Records provided:
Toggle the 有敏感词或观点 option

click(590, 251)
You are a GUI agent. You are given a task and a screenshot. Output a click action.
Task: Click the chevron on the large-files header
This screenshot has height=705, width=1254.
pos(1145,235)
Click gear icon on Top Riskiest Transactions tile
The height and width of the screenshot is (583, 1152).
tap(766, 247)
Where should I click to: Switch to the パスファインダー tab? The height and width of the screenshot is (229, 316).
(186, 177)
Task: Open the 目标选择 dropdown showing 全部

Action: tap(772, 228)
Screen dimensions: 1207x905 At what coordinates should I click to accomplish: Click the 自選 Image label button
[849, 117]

Exercise description: In full and without alteration, copy the entries.

Response to the exercise:
Toggle the 有敏感词或观点 option

click(590, 251)
You are a GUI agent. You are given a task and a screenshot. Output a click action.
Task: Click the chevron on the large-files header
This screenshot has height=705, width=1254.
pos(1145,235)
Click gear icon on Top Riskiest Transactions tile
The height and width of the screenshot is (583, 1152).
tap(766, 247)
Where should I click to: Switch to the パスファインダー tab? The height and width of the screenshot is (229, 316).
(186, 177)
Task: Open the 目标选择 dropdown showing 全部

Action: tap(772, 228)
Screen dimensions: 1207x905 At what coordinates should I click to accomplish: Click the 自選 Image label button
[849, 117]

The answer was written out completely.